(INPUT MATERIAL Opens)

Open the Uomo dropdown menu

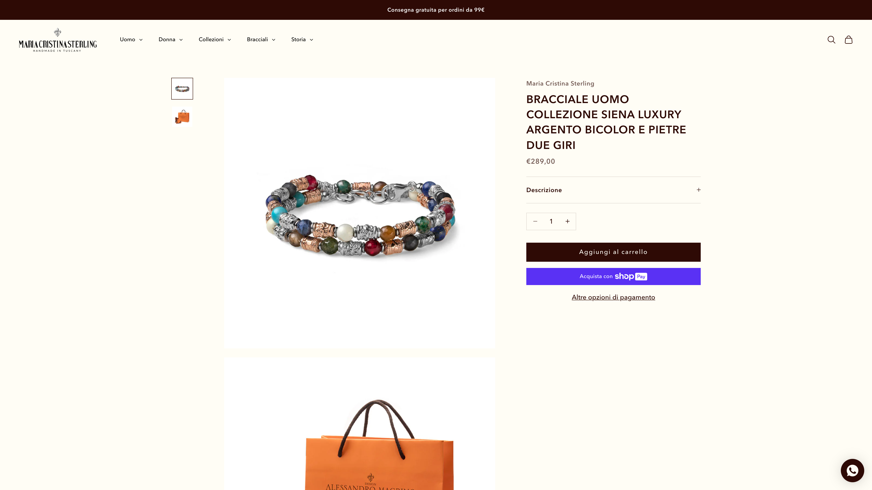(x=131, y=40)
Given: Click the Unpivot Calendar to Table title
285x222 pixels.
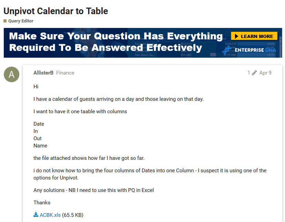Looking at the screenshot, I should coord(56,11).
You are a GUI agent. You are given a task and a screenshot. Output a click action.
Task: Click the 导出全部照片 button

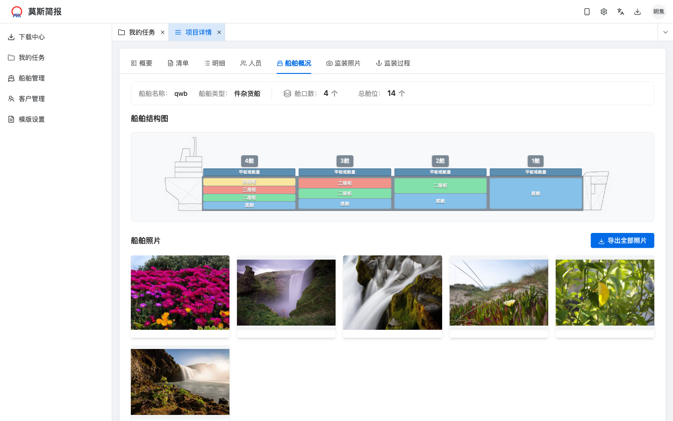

(INPUT MATERIAL Closes)
(INPUT MATERIAL Opens)

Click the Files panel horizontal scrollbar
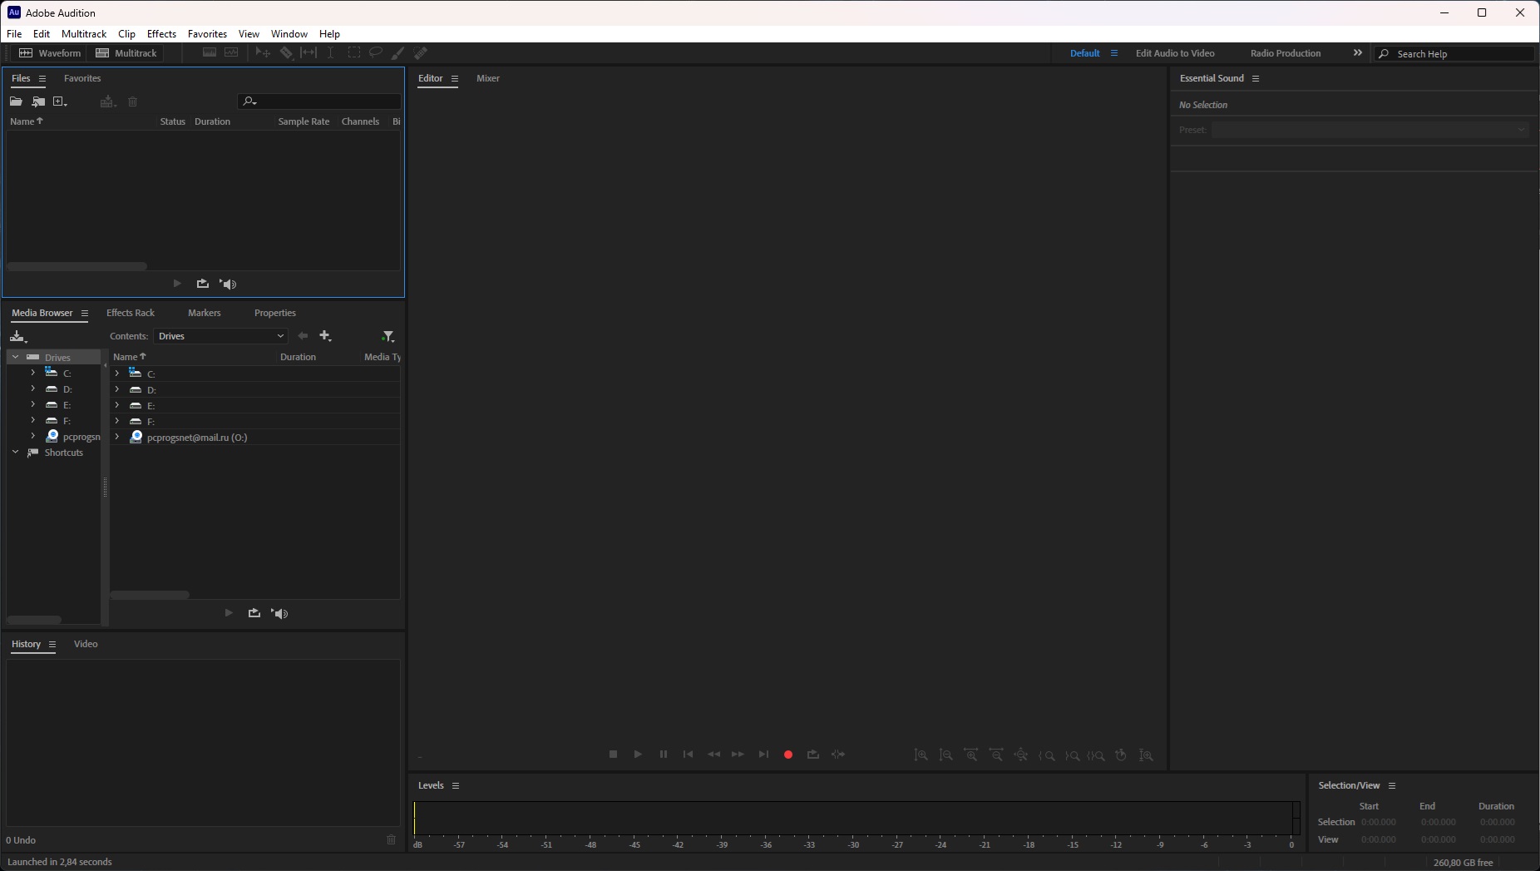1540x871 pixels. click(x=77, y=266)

(INPUT MATERIAL Closes)

**EXERCISE DETAILS**
What you return must be the lines above that run from the line with "You are a GUI" to the line with "Task: Click the 导出全部照片 button", inclusive, each copied exactly.

**ANSWER BOX**
You are a GUI agent. You are given a task and a screenshot. Output a click action.
Task: Click the 导出全部照片 button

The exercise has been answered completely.